I won't even get started on any editoral abuse conspiracy theories...
the preceding comment is my own and in no way reflects the opinion of the Joint Chiefs of Staff
It was sarcasm. Sigh.
An apt moderation in an article about online journalism, in which some are bringing up the insane, broken moderation system...of course, I can't participate since I haven't gotten mod points ever since daring to reply to The Post.
Yes, editors, you piss me off--just the fact that for a site that constantly professes to be supportive of open free speech movements and the OSS community, you sure do run a closed-off, behind-the-scenes kind of operation. Modbombs, removal of moderation abilities for daring to reply to a post the editors didn't like, etc. Michael, I'm specifically looking at you here.
Kuro5hin has the right idea about openness, but the bizarre leftist slant the site has taken in recent years coupled with the fact that you have to get "sponsored" by an existing user to sign up means it's pretty much dead in the water.
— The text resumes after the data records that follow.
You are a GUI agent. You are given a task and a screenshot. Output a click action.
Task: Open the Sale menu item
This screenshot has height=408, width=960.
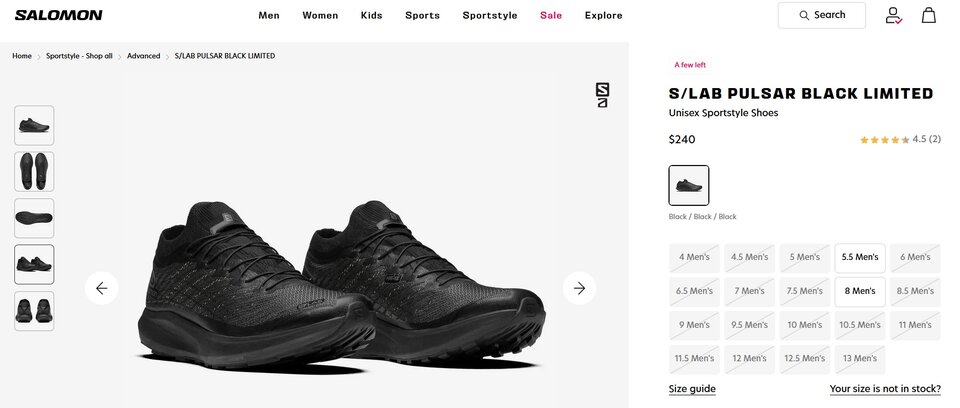[551, 15]
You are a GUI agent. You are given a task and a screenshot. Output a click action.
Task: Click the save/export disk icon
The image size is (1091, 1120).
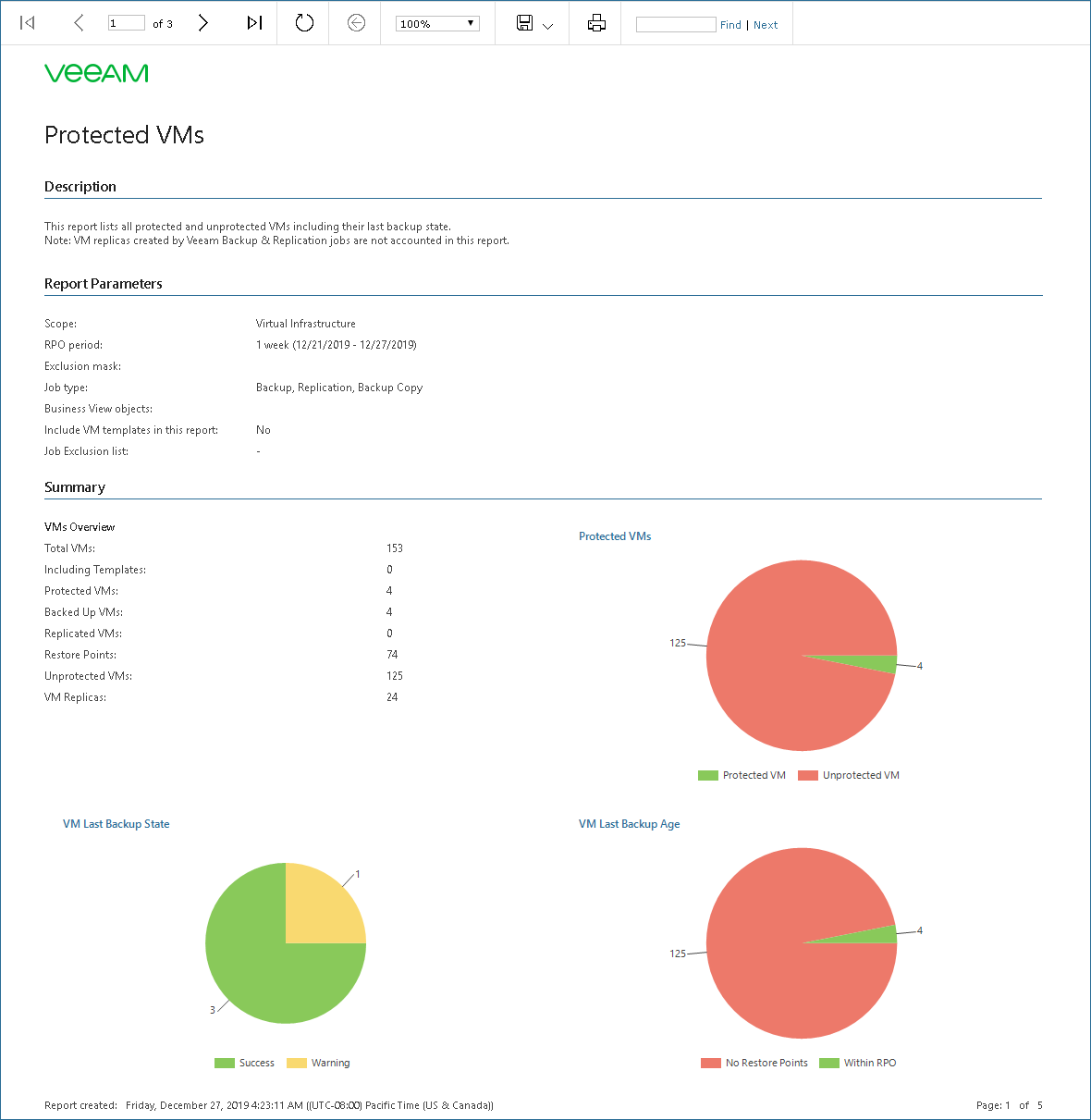pyautogui.click(x=524, y=23)
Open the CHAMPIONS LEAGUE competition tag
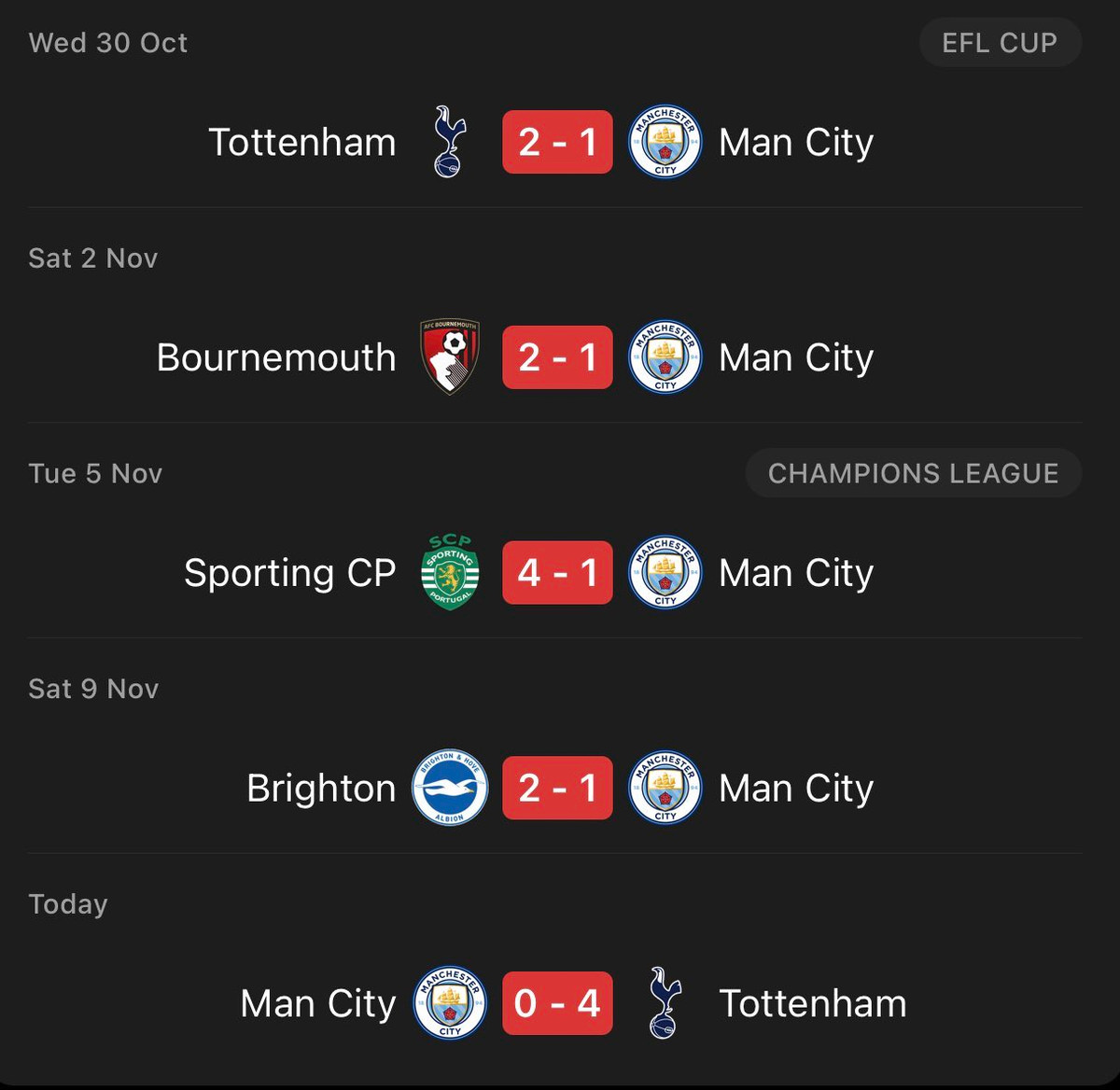The image size is (1120, 1090). point(913,473)
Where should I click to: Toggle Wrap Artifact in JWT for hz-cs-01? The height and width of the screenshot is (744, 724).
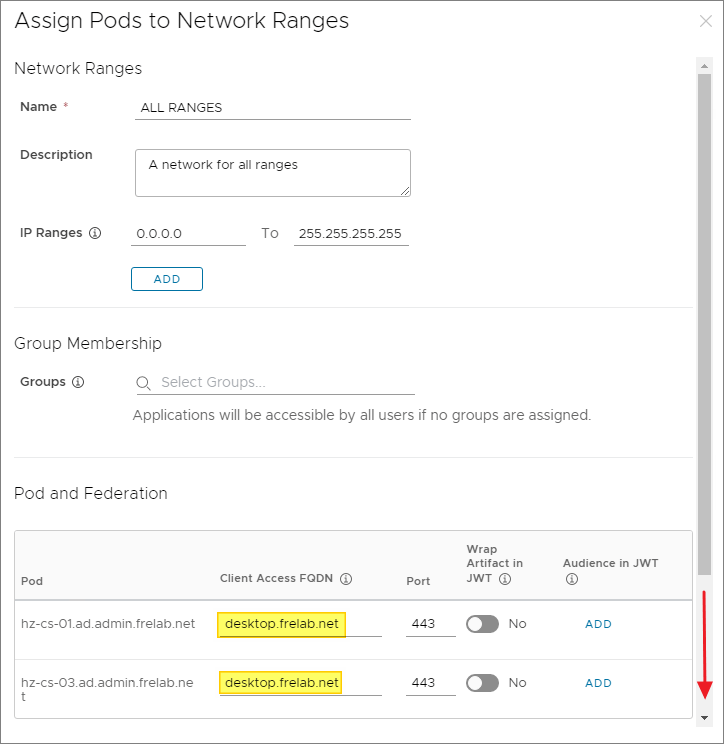point(482,624)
You're right that it is odd, perhaps if I was from the same culture as Moses, this sort of logic would have made more sense to me. Reguardless light came to be first. If you belive that light from the sun is the only light which can make plants grow, you should visit the basement of every stoner in the world. Light comes from many sources, includeing the unnamed on in Genesis 1 before the creation of the sun.
I am a little confused as to which came first, the sun or the earth. You say that they were both about 10 billion years later, but you didn't mention which was first and, more importantly, how you know. Truth is, we dont know, we can make a guess as to when matter came to be yet not as to exactly what order all the matter in the universe was created.
I never said that earth would be orbiting the sun at the time the sun turned on (and it likely wasn't.) Things which fly by large gravitational centers are affected by them and sometimes orbit them for a while. I said that the ball of rock _could_ have existed before the sun turned on, somewhere in the universe. Truth is, we don't know that either.